De ninguna manera, Hermanas; no os engañéis; el mérito de nuestras acciones procede de la finalidad por la que las hacemos…
¿Pero queréis que todas vuestras obras sean gratas a Dios? Hacedlas en espíritu de humildad, de caridad, en unión con las que Nuestro Señor hizo y recordar que es menester tener esta intención…
Las Hijas de la Caridad que hacen sus ejercicios de esa manera que hemos dicho y sin intención alguna no agradan a Dios que pide lo primero el corazón y después la obra» (ibid. p. 131).

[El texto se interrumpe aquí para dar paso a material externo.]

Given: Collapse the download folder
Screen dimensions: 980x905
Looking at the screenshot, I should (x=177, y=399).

Ese espíritu debe impregnar toda la vida, toda la personalidad espiritual de la Hija de Caridad y establecer en ella la unidad. Si es sierva, tiene que serlo del todo: el servicio se halla en el centro de su existencia y la inspira pero tiene que ser, a su vez, la traducción de un ser profundo. Por eso, para verificarlo, hay que hacerlo a nivel de actitudes fundamentales y de su autenticidad evangélica: sencillez, humildad, sobriedad, pureza, modestia, pobreza, obediencia, en una palabra, todos los rasgos que San Vicente destaca en la verdadera aldeana, rasgos que deben ser efectivos.

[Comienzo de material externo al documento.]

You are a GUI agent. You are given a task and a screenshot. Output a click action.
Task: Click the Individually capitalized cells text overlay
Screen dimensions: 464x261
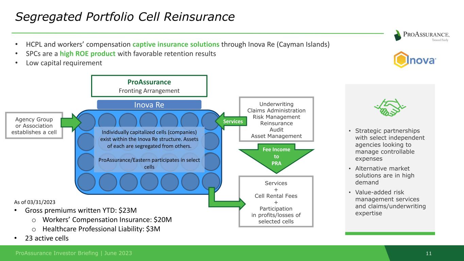[x=149, y=150]
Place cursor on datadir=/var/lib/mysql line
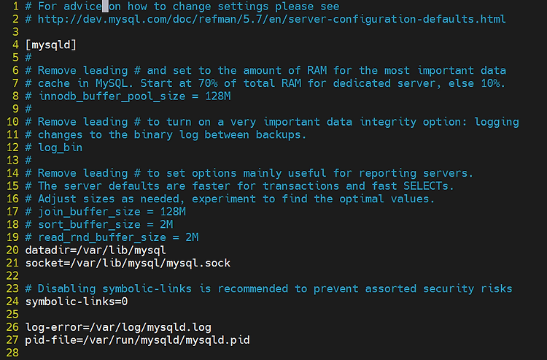 tap(96, 250)
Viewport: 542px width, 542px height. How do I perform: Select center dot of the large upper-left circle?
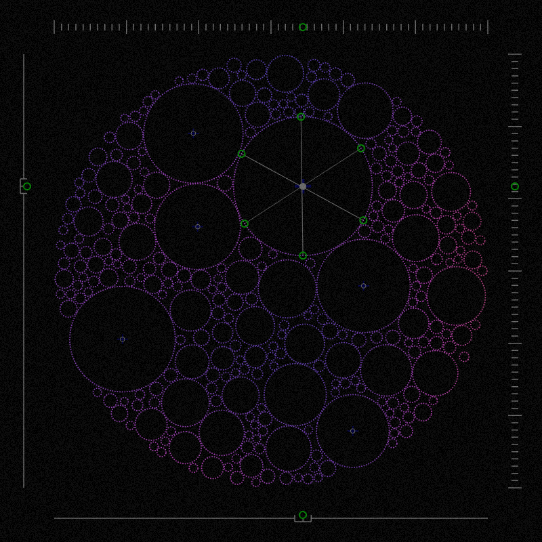193,133
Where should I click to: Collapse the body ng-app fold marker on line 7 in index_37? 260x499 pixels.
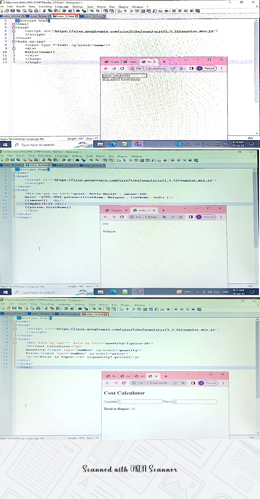click(x=14, y=41)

No en vano el reglamento que está comentando dice:
«Harán todos sus ejercicios, tanto corporales como espirituales, en espíritu de humildad, sencillez y caridad y en unión de los que Nuestro Señor Jesucristo hizo en la tierra con el mismo espíritu, dirigiendo su intención a este fin desde la mañana y al principio de cada acción principal, particularmente cuando van a servir a los enfermos, y no deben olvidar que estas tres virtudes son como las tres facultades del alma que debe animar a todo el cuerpo en general y a cada miembro en particular de su Comunidad y que, en una palabra, éste es el espíritu propio de su Compañía» (traducción del texto de 1655).
De hecho, San Vicente pide a las Hermanas la misma actitud fundamental en su vida de oración, en su vida de comunidad y en el mismo servicio. Es todo un estilo de vida, corno decíamos antes, dictado y penetrado por lo que constituye su eje específico, es decir: la entrega total a Dios para el servicio a los pobres, en unión con Jesucristo y con Aquella que, en la Fe, más se ha identificado con El en calidad de Esclava, María Santísima.
Sí, es la unidad de vida de la sierva bajo el signo de un amor sencillo y humilde:
«Cuando vais a la parroquia a servir a los enfermos, id para honrar a Nuestro Señor en sus personas; cuando vais a la oración, pensad poco más o menos así: ¡ay! pobre y miserable de mí, ¿soy digna de ir a hacer oración, de hablar con Dios? Pero con todo, no dejéis de ir complaciéndoos en vuestra abyección y para honrar las oraciones de Nuestro Señor. Cuando vayáis a comer, pensad lo mismo, que no sois digna de tomar vuestra comida con las otras, y decíos: Señor mío, no merezco ir a comer el bien de los pobres, ni estar en compañía de mis Hermanas que tan bien los sirven en comparación conmigo que no valgo para nada». (Ibid. p. 128).
Si, al salir de la conferencia «sobre las buenas aldeanas», Santa Luisa experimentó la necesidad de escribir a San Vicente las palabras que hemos citado al empezar, bien podemos pensar hasta qué punto ella y sus Hermanas habían percibido en las palabras del Fundador la «fisonomía espiritual» que correspondía verdaderamente al designio de Dios sobre la Compañía.